Era un cirujano mayor, delgado y algo encorvado. Entró en el control sin decir ni pío y se sentó frente a una de las mesas. Empezó a trajinar con un teclado con esa ligera torpeza revenida de quien nació en la era de las estilográficas. 

- A ver, quién ha bloqueado este ordenador, que haga el favor de desbloquearlo que no hay quien empiece a trabajar. 

La bloqueadora había sido María, por un mero accidente cronológico.
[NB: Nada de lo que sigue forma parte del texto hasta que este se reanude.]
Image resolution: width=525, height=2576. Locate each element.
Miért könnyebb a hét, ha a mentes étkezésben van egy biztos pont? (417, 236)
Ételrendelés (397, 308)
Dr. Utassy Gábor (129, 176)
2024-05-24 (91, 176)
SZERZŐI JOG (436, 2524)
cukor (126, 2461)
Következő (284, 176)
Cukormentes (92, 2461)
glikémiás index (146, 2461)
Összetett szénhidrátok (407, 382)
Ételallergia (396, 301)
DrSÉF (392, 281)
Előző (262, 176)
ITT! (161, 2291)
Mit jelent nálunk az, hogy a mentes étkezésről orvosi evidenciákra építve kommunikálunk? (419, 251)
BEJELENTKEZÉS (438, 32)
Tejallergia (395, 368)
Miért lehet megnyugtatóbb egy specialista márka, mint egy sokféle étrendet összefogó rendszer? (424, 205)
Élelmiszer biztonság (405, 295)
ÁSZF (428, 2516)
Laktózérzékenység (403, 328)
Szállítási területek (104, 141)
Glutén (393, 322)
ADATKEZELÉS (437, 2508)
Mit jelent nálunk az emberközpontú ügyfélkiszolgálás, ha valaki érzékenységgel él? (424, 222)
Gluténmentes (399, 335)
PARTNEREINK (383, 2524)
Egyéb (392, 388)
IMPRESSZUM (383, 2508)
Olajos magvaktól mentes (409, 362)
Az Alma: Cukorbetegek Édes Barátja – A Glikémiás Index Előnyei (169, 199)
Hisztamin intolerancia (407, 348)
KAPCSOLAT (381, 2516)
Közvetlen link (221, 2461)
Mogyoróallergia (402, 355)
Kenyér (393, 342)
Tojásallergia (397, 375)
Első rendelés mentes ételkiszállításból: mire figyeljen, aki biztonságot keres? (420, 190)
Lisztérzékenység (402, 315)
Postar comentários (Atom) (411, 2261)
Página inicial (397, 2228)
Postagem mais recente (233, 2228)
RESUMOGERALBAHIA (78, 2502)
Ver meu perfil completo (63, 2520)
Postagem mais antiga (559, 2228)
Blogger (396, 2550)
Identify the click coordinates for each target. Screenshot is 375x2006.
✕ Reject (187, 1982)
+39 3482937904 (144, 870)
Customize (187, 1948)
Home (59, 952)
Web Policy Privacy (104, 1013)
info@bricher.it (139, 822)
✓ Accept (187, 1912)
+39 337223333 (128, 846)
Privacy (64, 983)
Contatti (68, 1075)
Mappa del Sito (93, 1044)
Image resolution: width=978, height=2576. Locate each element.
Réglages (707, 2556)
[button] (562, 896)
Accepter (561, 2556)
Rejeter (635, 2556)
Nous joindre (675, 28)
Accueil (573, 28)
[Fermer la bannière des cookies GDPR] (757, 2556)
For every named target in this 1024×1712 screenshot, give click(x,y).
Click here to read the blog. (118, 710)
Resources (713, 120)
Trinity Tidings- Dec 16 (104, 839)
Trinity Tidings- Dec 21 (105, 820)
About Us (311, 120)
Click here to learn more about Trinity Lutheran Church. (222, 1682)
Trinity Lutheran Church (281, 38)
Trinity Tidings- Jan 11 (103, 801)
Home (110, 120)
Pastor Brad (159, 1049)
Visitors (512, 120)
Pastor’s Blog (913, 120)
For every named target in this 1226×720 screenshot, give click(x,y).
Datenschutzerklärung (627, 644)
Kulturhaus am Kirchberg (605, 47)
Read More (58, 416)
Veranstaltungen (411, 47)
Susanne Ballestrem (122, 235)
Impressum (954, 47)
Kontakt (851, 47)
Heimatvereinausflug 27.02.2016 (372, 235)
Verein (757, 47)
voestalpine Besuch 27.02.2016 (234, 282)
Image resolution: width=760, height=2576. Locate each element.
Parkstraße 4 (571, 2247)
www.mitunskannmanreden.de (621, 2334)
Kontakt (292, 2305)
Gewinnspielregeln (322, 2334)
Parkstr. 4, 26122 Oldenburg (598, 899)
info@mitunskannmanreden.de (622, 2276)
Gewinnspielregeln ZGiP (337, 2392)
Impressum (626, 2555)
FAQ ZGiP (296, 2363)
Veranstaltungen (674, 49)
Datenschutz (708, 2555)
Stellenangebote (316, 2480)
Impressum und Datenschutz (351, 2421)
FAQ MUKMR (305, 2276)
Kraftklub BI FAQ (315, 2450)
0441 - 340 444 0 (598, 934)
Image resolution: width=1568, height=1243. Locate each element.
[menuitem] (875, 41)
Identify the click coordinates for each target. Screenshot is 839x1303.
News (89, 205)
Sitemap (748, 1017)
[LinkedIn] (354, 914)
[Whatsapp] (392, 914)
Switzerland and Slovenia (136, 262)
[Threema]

Estaba en la habitación contigua cargando medicacion intravenosa y su pequeña e inevitable demora provocó un concierto de improperios descompasados y sobreelevados que hicieron asomar varias cabezas en las puertas de las habitaciones, al tiempo que el resto de los pijamas blancos parecían esfumarse como por ensalmo. 

El educado "perdón" que dijo María mientras introducía sus claves a toda prisa sirvió solo como pararrayos atrayendo otra bronca sin sentido. 

A María nunca la habían gritado. No concebía que pudieran gritarle en el trabajo. El resto del día anduvo por el pasillo como esos ramos de rosas que aún resisten el paso de los días en el jarrón, pero en los que ya puedes adivinar de una forma extraña su aspecto marchito. Solo se reanimaba ligeramente cuando entraba en las habitaciones, y ello porque la ley de la termodinámica funciona siempre en las dos direcciones, y quien da y deja mucho, al final le llega de vuelta. 

La cena de aquella noche fue más silenciosa de lo habitual, porque sus padres adivinaban también las flores marchitas casi sin mirar al jarrón. A la mañana siguiente había reunión con la supervisora. María esperó hasta el final para decir que no entendía por qué podían gritarla tranquilamente sin que pasara nada. Las demás enfermeras sonrieron condescendientes con la novata. La supervisora se limitó a preguntar ¿bueno, y qué pasa?

Y María se sintió, de natural, marchita.